The importance of employers playing an active role in managing stress amongst their workforce is therefore paramount. 

42% of construction workers experienced declining mental health due to Covid-19.

one in five employers have improved support.

When asked whether their employer was doing enough to combat rising stress levels in the construction industry, only 20% of survey respondents said their employer was doing enough, and more so since before the pandemic.

Just over a quarter (26%) said support levels had remained the same, and 7% said that while support was adequate, they are actually receiving less support now than before Covid struck.

Almost 47% of construction workers said their employer was not doing enough to combat rising stress levels: 9% were seeing more support, but not enough; 10% said support had dropped, and 29% saw support levels remain the same as before the pandemic.

It has been an incredibly difficult year for workers all over the UK, and across every sector. But when you’re part of an industry that’s notorious for below-average employee mental health, doing everything in your power to help your people manage their stress ought to be a key consideration for employers in construction. 


mental health: the new pandemic.

Our survey found that 42% of construction workers experienced declining mental health due to Covid-19;

  • 43% suffered from anxiety post-furlough.
  • 45% reported high levels of stress at work.
  • 20% took time off due to stress in the past year.
  • 55% received no help from their employer in terms of managing stress.

Furthermore, 50% had a poor onboarding experience when returning to work following lockdown, and 28% had no onboarding process at all. Onboarding might usually be the preserve of new starters, but people need an element of hand-holding as we adjust to our new normal. 

For employers then, how you reintroduce people to the workplace could be the difference between employees who thrive, and those who just about survive. 

“I’m doing their work whilst they’re on furlough”

“I feel under pressure to work harder and be more productive, even if this means working silly hours and never having a holiday”

re-building in the wake of covid.

Many of us are starting to see the light at the end of the Covid tunnel, but its repercussions will be felt for a long time to come.

Our mental and physical health has been affected; we’ve suffered losses, and upheaval; our careers have stalled, halted, or catapulted on the roll of a die; in actuality, life as we know it has been turned on its head. And it’s a reality we’re all trying to adapt to.

The construction industry faces an even greater challenge than most: in an industry already disproportionately affected by high-stress levels and poor mental health, the past year will have only served to deepen issues.

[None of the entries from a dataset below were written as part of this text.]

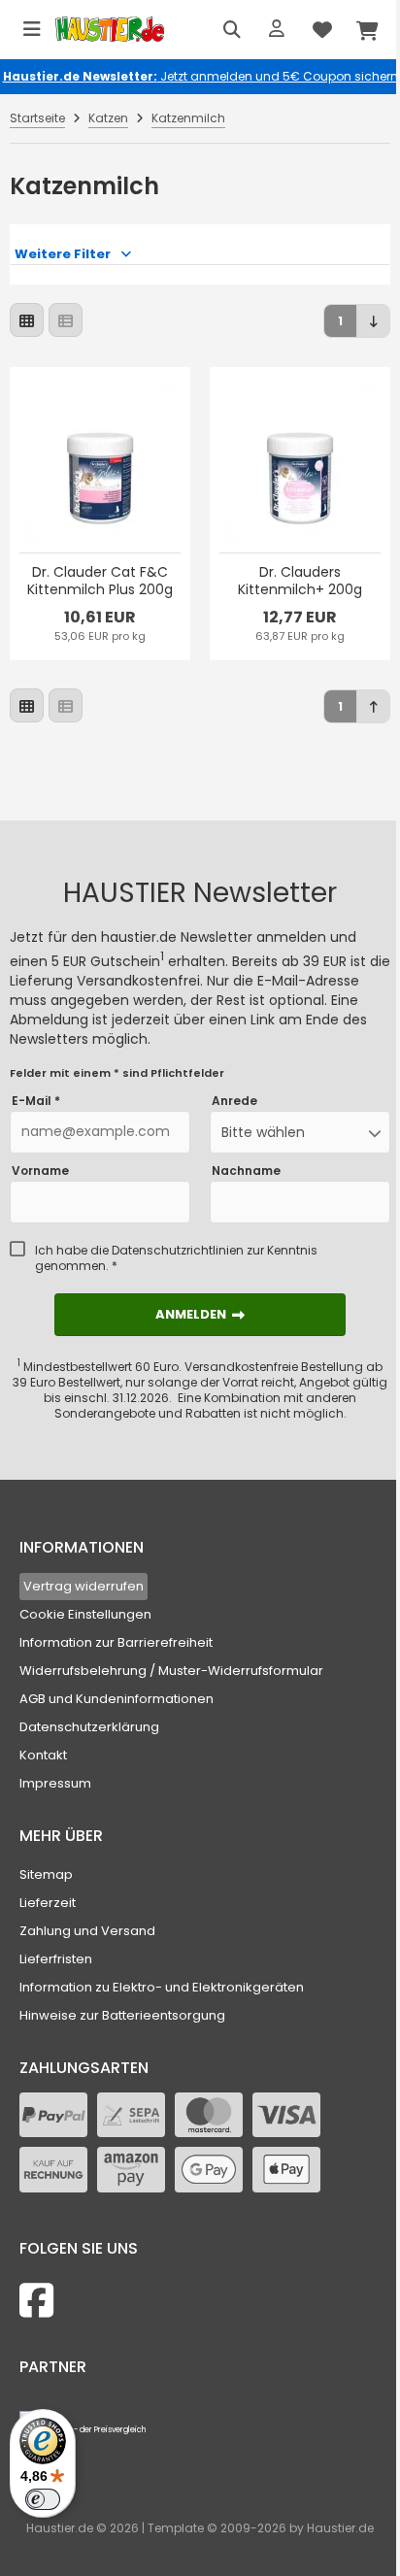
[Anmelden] (276, 29)
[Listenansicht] (66, 320)
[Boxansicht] (27, 320)
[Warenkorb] (368, 29)
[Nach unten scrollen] (373, 321)
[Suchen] (232, 29)
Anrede (234, 1101)
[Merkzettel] (322, 29)
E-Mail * (36, 1101)
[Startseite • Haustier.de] (109, 30)
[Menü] (32, 29)
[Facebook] (36, 2301)
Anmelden (200, 1314)
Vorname (40, 1171)
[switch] (42, 2499)
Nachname (246, 1171)
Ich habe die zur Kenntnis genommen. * (176, 1258)
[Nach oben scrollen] (373, 706)
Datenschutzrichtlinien (178, 1250)
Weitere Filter (63, 254)
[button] (300, 1132)
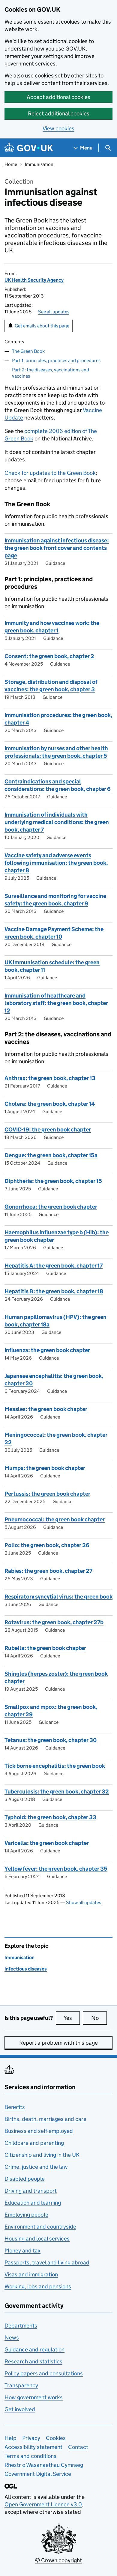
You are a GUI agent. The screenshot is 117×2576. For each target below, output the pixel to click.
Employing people (26, 2214)
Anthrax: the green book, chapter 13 (49, 1078)
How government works (33, 2397)
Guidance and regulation (34, 2349)
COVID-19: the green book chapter (47, 1129)
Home (10, 164)
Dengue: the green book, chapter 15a (51, 1155)
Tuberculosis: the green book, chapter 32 (56, 1791)
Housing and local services (37, 2238)
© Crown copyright (58, 2560)
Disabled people (24, 2178)
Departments (20, 2325)
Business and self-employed (38, 2130)
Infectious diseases (25, 1969)
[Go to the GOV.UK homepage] (28, 147)
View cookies (58, 128)
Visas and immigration (31, 2274)
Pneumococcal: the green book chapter (54, 1519)
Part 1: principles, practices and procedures (56, 360)
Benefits (14, 2107)
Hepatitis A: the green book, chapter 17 (53, 1265)
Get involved (19, 2409)
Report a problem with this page (58, 2042)
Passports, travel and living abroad (46, 2262)
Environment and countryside (40, 2226)
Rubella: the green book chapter (45, 1648)
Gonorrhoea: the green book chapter (50, 1206)
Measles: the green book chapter (45, 1409)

With workers impacted to varying degrees, and in such different ways depending on role, location and seniority, it’ll be difficult to cater to the needs of everyone without connecting on a personal level, and finding out what support YOUR people actually need. 

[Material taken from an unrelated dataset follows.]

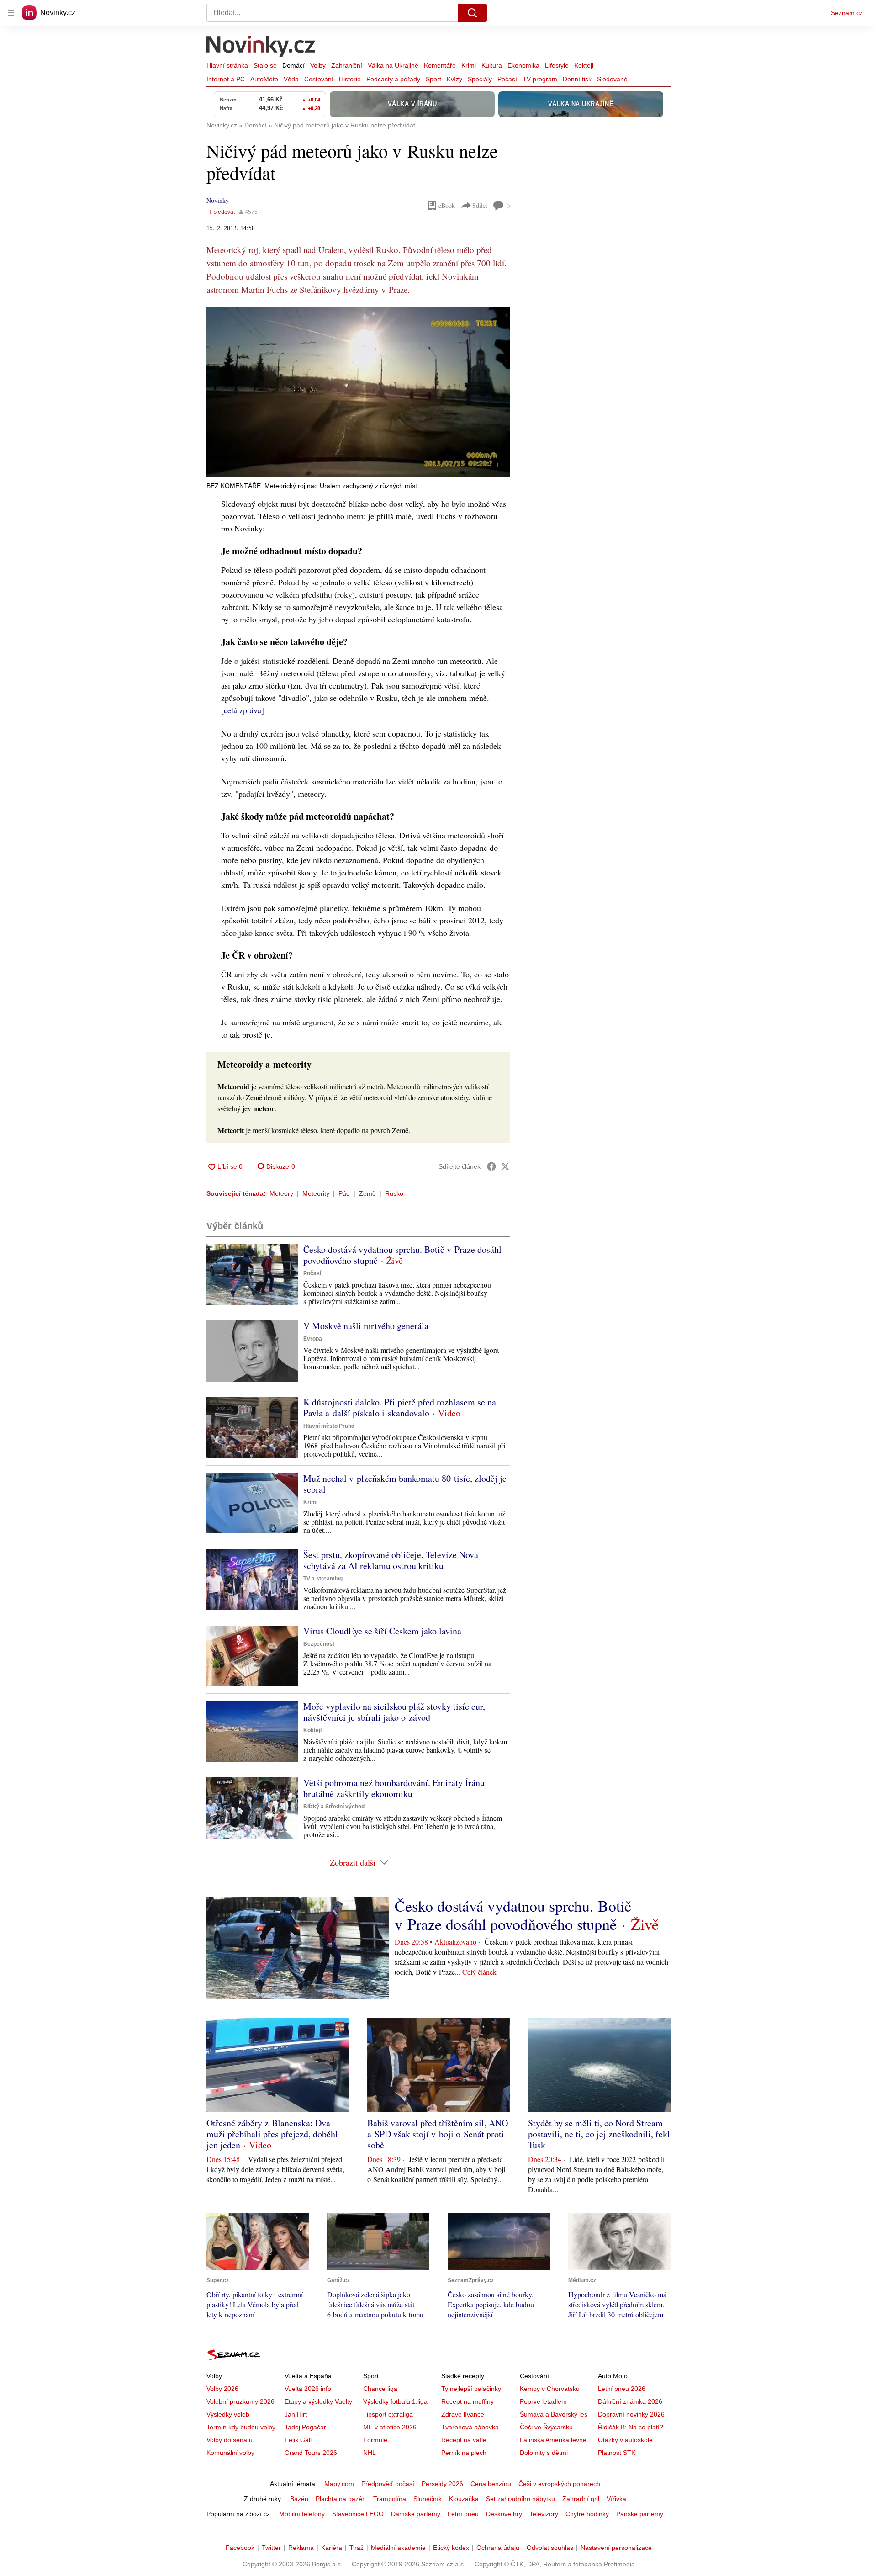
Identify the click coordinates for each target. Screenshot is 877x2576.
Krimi (468, 65)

As we begin to emerge from the pandemic, the most successful business leaders will be those with employee welfare at the forefront of their minds. The employers who recognise that their people need time to heal, and to adapt. The team leaders who focus on rebuilding workplace relationships, without losing the lessons of the past year.

Despite the fear and isolation, we’ve had a taste of freedom and flexibility; one that few will want to lose in its entirety. Keeping your workforce happy and content then will call for certain allowances.

A great many jobs in the construction industry call for workers to be onsite, but not all. Where office-based roles are concerned, people have – in the main – exploded the myth that their jobs have to be performed from one centralised location. But they’ve also exploded another myth: that everyone who can wants to work from home, all of the time.

The employees in our survey called for mental health and resilience training, for stress reduction sessions, and for workplace wellbeing champions who can lead the way when it comes to creating a culture that cares. They also demand safe working environments, stringent hygiene measures, and company-wide vaccinations to keep them, and their families, as far from Covid as a post-lockdown world will allow.